アルビレックス新潟の奇跡:池田弘が語る人と組織の育て方(第3回)--日本人にはベンチャーのDNAがある
--そういうチャレンジ精神を持ったときの若者のパワーや可能性を、どのようにとらえていらっしゃいますか?
「こんなことで自分の人生が終わってたまるか」というぐらいの気持ちがないとダメですね。最近は若者が保守化していて、そういう思いを持つ人が少なくなってきたとも言われますが、底流にはちゃんといると思います。
やはり、人は誰もが「幸せになりたい」「いい人生を送りたい」という願望がある。
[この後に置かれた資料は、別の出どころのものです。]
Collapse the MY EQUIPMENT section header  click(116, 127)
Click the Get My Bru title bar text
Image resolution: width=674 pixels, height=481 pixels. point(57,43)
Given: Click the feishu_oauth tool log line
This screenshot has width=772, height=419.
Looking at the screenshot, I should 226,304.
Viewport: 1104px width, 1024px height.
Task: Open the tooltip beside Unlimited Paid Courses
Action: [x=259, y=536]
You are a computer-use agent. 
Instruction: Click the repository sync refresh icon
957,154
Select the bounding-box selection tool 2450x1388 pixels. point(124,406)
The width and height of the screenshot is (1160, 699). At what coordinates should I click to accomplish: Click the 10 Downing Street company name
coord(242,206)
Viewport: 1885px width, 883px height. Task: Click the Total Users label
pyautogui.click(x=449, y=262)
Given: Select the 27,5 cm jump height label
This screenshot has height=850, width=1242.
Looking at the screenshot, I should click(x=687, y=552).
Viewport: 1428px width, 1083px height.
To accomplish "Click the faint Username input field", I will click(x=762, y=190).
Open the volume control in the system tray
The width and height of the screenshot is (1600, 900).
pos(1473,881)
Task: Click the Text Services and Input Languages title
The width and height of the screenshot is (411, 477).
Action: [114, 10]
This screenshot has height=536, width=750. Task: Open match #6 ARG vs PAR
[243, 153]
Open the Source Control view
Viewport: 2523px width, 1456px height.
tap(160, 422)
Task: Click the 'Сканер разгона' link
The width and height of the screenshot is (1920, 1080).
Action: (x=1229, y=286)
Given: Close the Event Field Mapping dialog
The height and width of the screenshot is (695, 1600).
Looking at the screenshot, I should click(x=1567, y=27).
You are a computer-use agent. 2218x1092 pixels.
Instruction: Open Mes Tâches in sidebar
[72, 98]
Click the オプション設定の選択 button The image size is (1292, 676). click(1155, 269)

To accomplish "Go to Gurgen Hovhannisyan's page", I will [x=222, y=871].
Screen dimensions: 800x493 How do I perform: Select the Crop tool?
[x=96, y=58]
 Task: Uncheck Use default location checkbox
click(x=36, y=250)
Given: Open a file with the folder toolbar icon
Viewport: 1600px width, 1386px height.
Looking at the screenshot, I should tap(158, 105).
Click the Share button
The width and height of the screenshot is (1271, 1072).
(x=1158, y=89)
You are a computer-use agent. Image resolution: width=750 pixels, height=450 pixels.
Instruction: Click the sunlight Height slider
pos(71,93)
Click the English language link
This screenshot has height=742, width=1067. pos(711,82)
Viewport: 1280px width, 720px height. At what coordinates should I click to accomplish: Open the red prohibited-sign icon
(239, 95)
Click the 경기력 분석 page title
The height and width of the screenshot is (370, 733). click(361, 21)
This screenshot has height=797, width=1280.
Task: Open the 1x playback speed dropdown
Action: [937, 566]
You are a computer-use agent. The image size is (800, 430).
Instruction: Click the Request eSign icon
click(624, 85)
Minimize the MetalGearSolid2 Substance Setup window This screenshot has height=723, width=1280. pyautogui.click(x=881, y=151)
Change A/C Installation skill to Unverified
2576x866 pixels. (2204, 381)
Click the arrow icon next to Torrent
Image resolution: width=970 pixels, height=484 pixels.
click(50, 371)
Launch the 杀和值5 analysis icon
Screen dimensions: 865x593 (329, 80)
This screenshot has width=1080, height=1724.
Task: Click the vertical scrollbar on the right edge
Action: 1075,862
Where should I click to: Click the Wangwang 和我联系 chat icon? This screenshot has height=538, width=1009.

しかし日本は戦後、それなりの経済大国になったことで安定志向になり、世の中があまりにも「安全に生きることが一番」「勉強をがんばれば幸せになれる」と言いすぎました。しかし今になって、勉強をがんばっても幸せになれないかもしれないというふうに、雲行きが怪しくなってきた。だから、今の社会は不安に満ちているのだと思います。
就職活動でも、大企業にばかりエントリーして、面接さえしてもらえずに落ちていく人たちがたくさんいますが、それは必ずしも本人が悪いわけではなくて、育てられ方がすでに安定志向になっているからですよ。
本当は、チャレンジすることや自分で自分の人生を切り開くということはとても素敵なことなのですが、それらが良しとされる社会にはなっていないんです。それよりは官庁や大企業に入ることが幸せだと思っていたわけですが、上の世代を見ると、どうもそうではなくなってきた。「なんかおかしいな」という感じだと思いますが、そんなことを考えているぐらいだったら「チャレンジしろよ」と言いたいですね。